La Journée mondiale des pharmaciens est célébrée ce mercredi. C’est l’occasion, une fois de plus, de donner à cette profession l’attention qu’elle mérite. Pour cela, nous avons interviewé le vice-président du Syndicat des pharmaciens du Grand Casablanca. Avec Pr. Oualid Amri, nous avons abordé plusieurs enjeux cruciaux pour la profession, notamment les défis liés à la régulation, la viabilité économique des officines, ainsi que la question des charges fiscales pesant sur le secteur.
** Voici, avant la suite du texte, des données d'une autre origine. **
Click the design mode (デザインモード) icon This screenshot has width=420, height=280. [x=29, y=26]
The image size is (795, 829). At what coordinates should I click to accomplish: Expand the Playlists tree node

LeBrief : Pourriez-vous nous expliquer les principaux défis auxquels les pharmaciens d’officine sont confrontés aujourd’hui, en particulier en ce qui concerne la régulation, la viabilité économique et les charges fiscales ?

Oualid Amri : les défis sont énormes pour les pharmaciens d’officine au Maroc. Actuellement, nous attendons la mise en place de la loi 1898, et les élections qui tardent. La régionalisation doit être effective, car il y a un vide. Nous avions un conseil nord et sud qui ne gérait que les affaires courantes, ce qui rendait la régulation difficile. Les pharmaciens ont d’énormes attentes, notamment pour le respect de l’éthique, la déontologie, et la formation continue. Beaucoup de dossiers dépendent de la mise en place des conseils de l’Ordre. La régulation est essentielle, surtout dans une profession organisée comme la pharmacie.
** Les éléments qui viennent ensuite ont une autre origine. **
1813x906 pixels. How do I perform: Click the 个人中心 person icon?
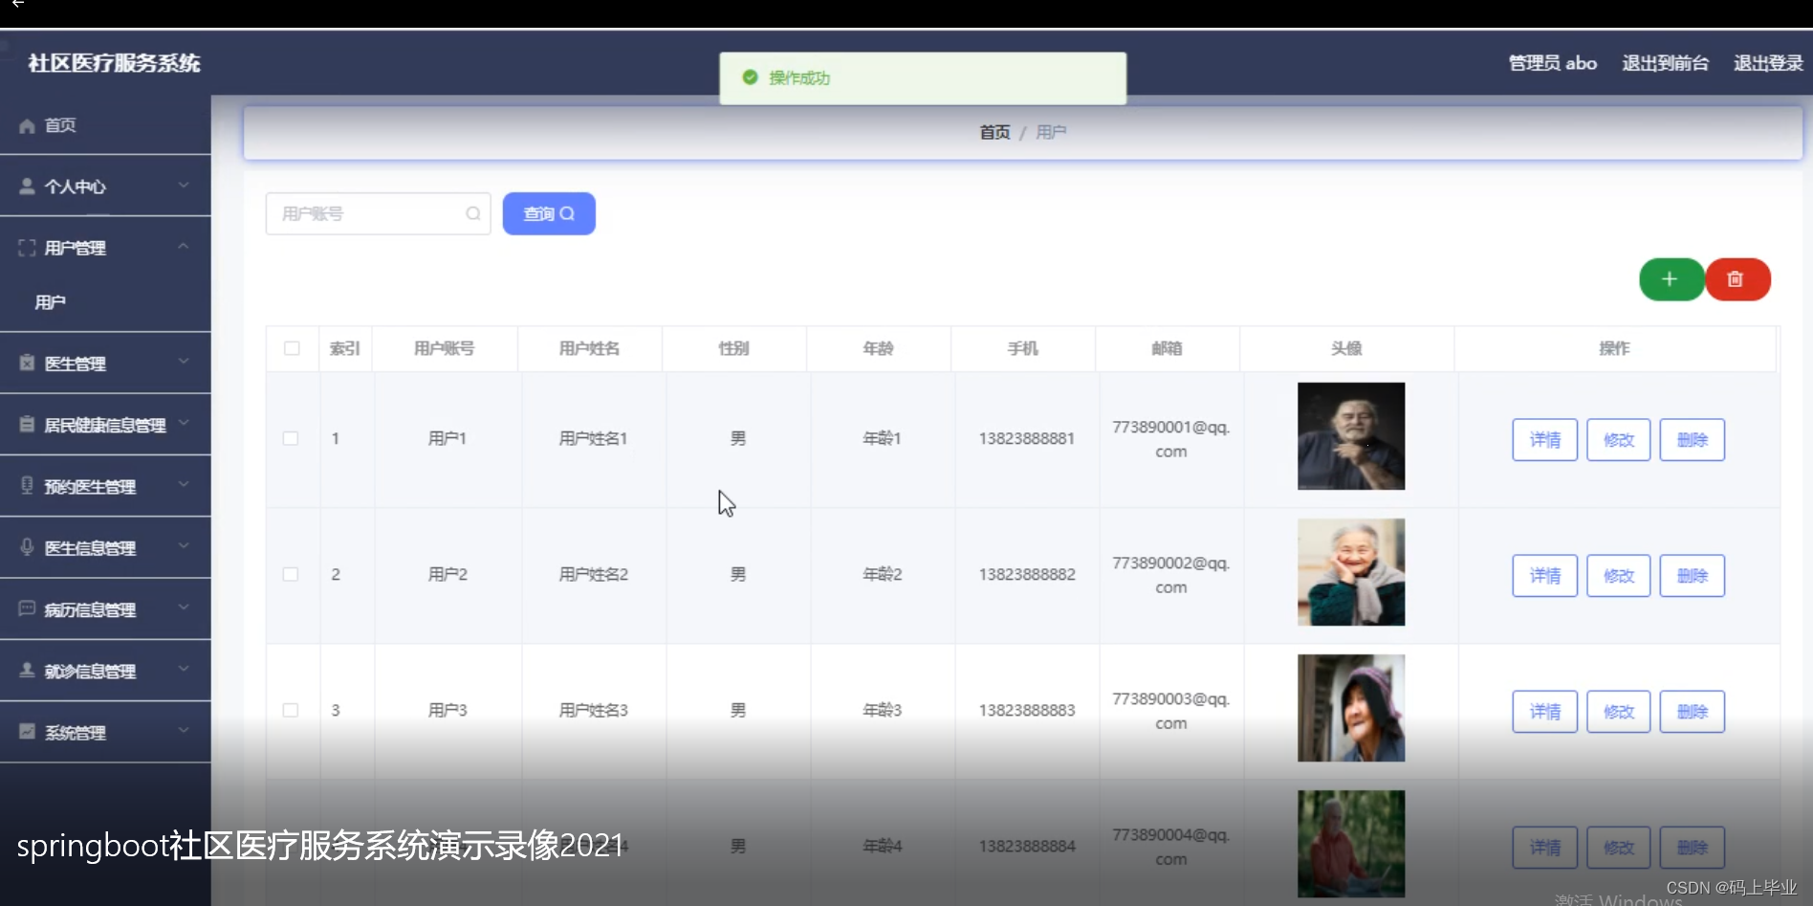click(x=26, y=186)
Par ailleurs, la viabilité des pharmacies est en difficulté. Le pouvoir d’achat des pharmaciens a diminué à cause de l’inflation et de la cherté de la vie. Les prix ont augmenté dans presque tous les secteurs, sauf dans celui des médicaments, où ils ont baissé. Le pharmacien ne vit que de la marge sur les boîtes de médicaments, et avec un pouvoir d’achat qui n’a presque pas évolué, les pharmaciens s’appauvrissent. Si cette situation continue, ils risquent de ne plus appartenir à la classe moyenne et de voir leur statut social se détériorer. Dans d’autres pays, les pharmaciens bénéficient de ressources supplémentaires, comme le dossier pharmaceutique, le suivi thérapeutique et la vaccination en pharmacie, ce qui permet de mieux compenser les baisses de prix des médicaments

LeBrief : ⁠Les pharmaciens réclament l’annulation des taxes communales. Quel est aujourd’hui l’impact des taxes communales sur les pharmacies d’officine et quelles seraient les conséquences positives d’une éventuelle annulation de ces taxes ?
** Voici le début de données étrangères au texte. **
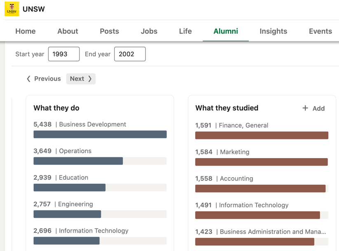Switch to the About tab
Viewport: 339px width, 251px height.
[68, 31]
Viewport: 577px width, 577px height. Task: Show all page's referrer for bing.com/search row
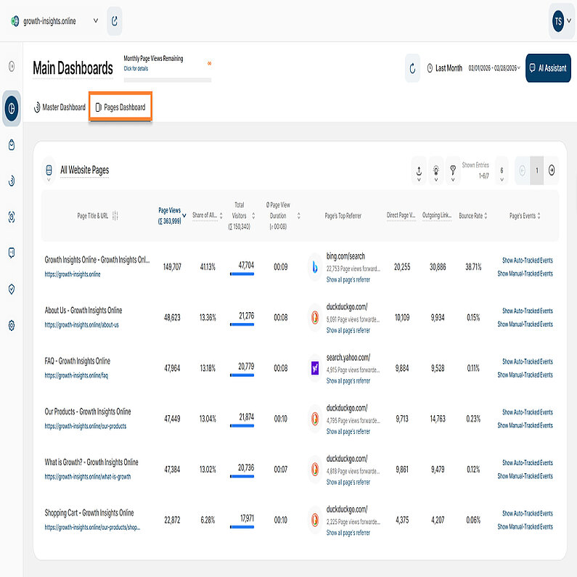coord(348,279)
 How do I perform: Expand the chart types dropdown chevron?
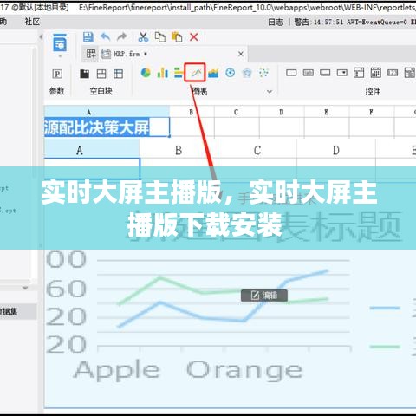click(270, 92)
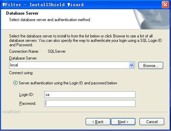171x131 pixels.
Task: Click the SQLServer connection name text
Action: (x=57, y=51)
Oualid Amri : La charge fiscale est un autre défi majeur pour les pharmacies. Beaucoup de pharmacies sont en difficulté, et pour celles qui souhaitent vendre, elles sont confrontées à une plus-value de 38%, ce qui empêche les pharmaciens de se permettre de vendre sans s’appauvrir encore plus. Les charges fiscales, combinées à la baisse des prix des médicaments, ont fait baisser le chiffre d’affaires des pharmacies. Il ne s’agit pas de s’opposer à la baisse des prix, mais il faut que l’État et le gouvernement accompagnent ce secteur en difficulté.

Il n’y a pas de raison que les pharmaciens continuent à payer des taxes communales alors qu’ils jouent un rôle central dans le secteur de la santé. La pharmacie est un espace de proximité et de santé, pas un commerce comme les autres. La loi 1704 est claire : les pharmacies doivent être visibles pour les patients, et il n’est pas logique de les taxer pour cela. Les autres secteurs peuvent payer ces taxes, mais pas les pharmaciens. Supprimer ces taxes permettrait de rendre justice à notre profession et d’éviter que les pharmaciens ne soient encore plus pénalisés par des charges fiscales excessives.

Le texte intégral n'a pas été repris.